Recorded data
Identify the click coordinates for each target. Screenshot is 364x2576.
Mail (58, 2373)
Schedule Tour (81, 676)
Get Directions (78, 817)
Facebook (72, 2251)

Task.
Restate each record above word for word.

Answer to the problem.
Identify the click coordinates for each target. Screenshot is 364x2576.
Mail (58, 2373)
Schedule Tour (81, 676)
Get Directions (78, 817)
Facebook (72, 2251)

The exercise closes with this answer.